Published on 29 March 2012
Written by Michael Larabel
Page 1 of 6 - 8 Comments

Ubuntu 12.04 LTS "Precise Pangolin" can boot faster... sometimes. If you are not lucky, Ubuntu 12.04 LTS can boot more than twice as slow as Ubuntu 10.04, the previous LTS release. Here are boot performance results of Ubuntu 12.04 LTS running on six distinct notebooks and comparing the Bootchart results upon clean installations of Ubuntu Linux going back as far as six years from the days of the Ubuntu 6.06 LTS "Dapper Drake" release.


"Eine Maß Augustiner, bitte! Ubuntu bootet langsam!"

Besides power consumption, one of the areas I've been excited to look at in terms of the Precise Pangolin performance has been the boot speed. While Canonical was quite adamant towards pursuing a 10 second boot time for Ubuntu Linux back in 2009 and early 2010, since then their boot performance has been largely disastrous. Last year I called them out on Ubuntu's regressing boot performance compared to a year or two prior. "Lots of hardware is being tried with the pending release of Ubuntu 11.10, with most being affected by increased power usage (or at the same levels of Ubuntu 11.04 where it was already an increase over Ubuntu 10.10). It also seems very difficult to find x86 laptop, desktop, or server hardware where the boot time has not regressed in Ubuntu 11.10 using the stock packages and settings." Fortunately, at the last Ubuntu Developer Summit they acknowledged the problem and were going to work on it for this cycle. Did they achieve any major improvements? Well, here's a fresh set of results.



While Ubuntu's boot performance has not always improved, at least the Ubuntu UX has aged gracefully over the past six years.

Using an Ubuntu 12.04 LTS development snapshot from this week (past the beta freeze) I carried out clean installations of this OS plus many previous Ubuntu Linux releases on six different notebooks. From a clean install of Ubuntu each time, Bootchart was installed, and the system was allowed to reboot at least two times with automatic login to the desktop. The Bootchart results were then gathered. The notebooks used included:

An HP EliteBook with an Intel Core i5 "Sandy Bridge" 2520M CPU, 4GB of RAM, Intel Sandy Bridge GT2+ graphics, and a 160GB Intel SSD.

A Lenovo ThinkPad W510 with an Intel Core i7 720QM "Clarksfield" CPU, 4GB of RAM, 160GB Intel SSD, and NVIDIA Quadro FX 880M graphics.

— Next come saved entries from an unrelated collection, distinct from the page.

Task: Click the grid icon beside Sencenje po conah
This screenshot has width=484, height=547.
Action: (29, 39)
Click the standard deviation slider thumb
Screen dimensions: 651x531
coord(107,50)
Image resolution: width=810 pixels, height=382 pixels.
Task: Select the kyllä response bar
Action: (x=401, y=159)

The Lenovo ThinkPad T61 bared an Intel Core 2 Duo T9300 "Penryn", 4GB of RAM, 100GB Hitachi 7200RPM SATA HDD, and NVIDIA Quadro NVS 140M.

An earlier Lenovo ThinkPad T60 had an Intel Core Duo T2400 CPU, 1GB of RAM, ATI Mobility Radeon X1400 graphics, and an 80GB Hitachi 5400RPM SATA HDD.

The oldest ThinkPad used was an IBM ThinkPad R52 with an Intel Pentium M 750 (1.86GHz) processor, 2GB of RAM, an 80GB Hitachi 5400RPM IDE HDD, and ATI Mobility Radeon X300 graphics.

Lastly, there was a Dell Mini 9, the Atom netbook that Canonical was originally using as their 10-second boot target in 2009. This netbook has an Intel Atom N270, 1GB of RAM, Intel i945 integrated graphics, and 8GB SSD storage.

Each Ubuntu installation on the laptop was left with their stock settings/drivers, file-system, and other defaults. The only fundamental change was on the older Ubuntu Linux releases to enable the automatic user login support, where it was not found as an option from the Ubiquity installer. Only notebooks/netbooks were used in this article since arguably that is where the boot time is most important compared to desktops/workstations/servers. If there is sufficient interest, the Bootchart testing can be carried out in those areas too.